*** Begin section ***
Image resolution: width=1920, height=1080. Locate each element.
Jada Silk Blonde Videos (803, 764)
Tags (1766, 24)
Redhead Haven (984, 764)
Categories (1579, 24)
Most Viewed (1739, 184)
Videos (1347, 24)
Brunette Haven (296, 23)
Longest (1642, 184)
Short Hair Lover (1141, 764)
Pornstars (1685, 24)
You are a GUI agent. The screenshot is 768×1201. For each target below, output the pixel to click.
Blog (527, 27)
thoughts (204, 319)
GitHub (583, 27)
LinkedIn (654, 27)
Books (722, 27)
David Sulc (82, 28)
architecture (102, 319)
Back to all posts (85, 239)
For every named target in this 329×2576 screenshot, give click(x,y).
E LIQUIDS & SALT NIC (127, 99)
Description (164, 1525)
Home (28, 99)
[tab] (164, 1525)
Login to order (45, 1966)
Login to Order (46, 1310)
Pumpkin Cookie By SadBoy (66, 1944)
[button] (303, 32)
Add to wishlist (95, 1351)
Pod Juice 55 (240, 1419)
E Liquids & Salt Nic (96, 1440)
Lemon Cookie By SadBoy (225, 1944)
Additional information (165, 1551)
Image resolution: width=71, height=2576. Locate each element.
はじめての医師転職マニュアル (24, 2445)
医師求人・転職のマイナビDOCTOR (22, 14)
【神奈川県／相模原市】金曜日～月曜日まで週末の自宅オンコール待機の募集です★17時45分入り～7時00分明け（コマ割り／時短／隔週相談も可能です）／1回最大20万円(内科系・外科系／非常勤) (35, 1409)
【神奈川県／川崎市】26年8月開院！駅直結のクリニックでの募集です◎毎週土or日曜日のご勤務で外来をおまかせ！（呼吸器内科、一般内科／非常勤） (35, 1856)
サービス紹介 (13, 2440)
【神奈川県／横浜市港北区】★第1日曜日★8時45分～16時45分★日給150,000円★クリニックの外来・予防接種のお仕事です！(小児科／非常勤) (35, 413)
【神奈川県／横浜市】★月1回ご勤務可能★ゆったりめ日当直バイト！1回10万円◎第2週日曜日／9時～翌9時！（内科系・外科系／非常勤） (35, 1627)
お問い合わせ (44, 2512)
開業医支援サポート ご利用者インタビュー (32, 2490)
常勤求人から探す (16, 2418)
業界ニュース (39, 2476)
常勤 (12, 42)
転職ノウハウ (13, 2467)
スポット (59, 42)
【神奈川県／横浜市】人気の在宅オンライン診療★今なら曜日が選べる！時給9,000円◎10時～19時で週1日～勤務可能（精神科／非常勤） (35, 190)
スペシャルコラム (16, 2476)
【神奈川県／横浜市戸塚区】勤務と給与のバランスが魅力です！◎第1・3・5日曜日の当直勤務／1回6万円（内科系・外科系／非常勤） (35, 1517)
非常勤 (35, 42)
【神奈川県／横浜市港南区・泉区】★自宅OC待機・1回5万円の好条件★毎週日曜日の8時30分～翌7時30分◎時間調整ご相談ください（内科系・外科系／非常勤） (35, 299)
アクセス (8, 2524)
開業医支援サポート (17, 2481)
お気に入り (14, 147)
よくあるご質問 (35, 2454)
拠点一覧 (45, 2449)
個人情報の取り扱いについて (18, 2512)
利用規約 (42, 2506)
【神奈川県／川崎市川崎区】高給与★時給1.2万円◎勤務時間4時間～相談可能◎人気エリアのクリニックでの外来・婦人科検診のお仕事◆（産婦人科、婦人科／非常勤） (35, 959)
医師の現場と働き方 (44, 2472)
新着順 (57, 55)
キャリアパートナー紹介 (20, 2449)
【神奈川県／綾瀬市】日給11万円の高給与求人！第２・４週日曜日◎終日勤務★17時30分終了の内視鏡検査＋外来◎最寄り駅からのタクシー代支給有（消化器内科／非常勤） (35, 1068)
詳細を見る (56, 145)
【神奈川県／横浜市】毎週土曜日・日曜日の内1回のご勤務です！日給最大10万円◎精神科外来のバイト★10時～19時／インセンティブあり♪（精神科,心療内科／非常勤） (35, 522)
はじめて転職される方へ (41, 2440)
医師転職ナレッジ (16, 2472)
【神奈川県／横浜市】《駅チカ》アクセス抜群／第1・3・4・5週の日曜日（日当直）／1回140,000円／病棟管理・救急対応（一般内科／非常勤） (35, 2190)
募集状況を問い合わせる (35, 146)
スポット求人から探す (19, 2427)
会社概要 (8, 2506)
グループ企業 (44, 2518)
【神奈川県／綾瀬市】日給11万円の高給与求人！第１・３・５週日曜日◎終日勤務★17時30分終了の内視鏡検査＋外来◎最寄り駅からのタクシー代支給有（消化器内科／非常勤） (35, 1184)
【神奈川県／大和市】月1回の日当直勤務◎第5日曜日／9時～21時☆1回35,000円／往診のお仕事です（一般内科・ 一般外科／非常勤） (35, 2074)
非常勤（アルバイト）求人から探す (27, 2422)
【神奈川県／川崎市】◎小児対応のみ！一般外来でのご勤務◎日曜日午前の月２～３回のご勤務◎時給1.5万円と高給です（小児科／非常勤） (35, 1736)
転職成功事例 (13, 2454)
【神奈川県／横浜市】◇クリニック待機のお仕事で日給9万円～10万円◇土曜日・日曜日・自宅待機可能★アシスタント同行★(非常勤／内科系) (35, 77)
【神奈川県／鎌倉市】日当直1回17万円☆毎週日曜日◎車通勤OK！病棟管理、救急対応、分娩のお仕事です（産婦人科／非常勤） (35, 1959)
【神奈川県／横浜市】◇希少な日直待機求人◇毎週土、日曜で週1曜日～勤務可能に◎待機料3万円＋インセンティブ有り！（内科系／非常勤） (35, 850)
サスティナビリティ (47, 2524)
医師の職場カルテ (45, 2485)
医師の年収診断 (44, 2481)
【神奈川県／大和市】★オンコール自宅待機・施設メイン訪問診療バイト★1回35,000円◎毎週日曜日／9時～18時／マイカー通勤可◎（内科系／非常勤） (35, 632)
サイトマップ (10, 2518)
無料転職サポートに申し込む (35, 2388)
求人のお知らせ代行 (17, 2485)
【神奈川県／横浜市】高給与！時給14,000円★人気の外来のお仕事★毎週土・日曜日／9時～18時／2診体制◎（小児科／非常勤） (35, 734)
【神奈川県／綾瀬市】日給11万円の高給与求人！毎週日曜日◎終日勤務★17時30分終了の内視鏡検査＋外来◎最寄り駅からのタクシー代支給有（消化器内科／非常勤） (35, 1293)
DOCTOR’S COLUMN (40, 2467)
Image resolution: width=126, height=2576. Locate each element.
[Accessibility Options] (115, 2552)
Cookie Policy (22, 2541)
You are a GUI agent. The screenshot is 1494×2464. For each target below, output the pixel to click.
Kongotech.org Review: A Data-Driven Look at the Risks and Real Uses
*** End section ***
### PROBLEM DESCRIPTION:
Please state how many lines of the records hold the word "resolution", and write nothing but that number.

### EXERCISE RESULT:
3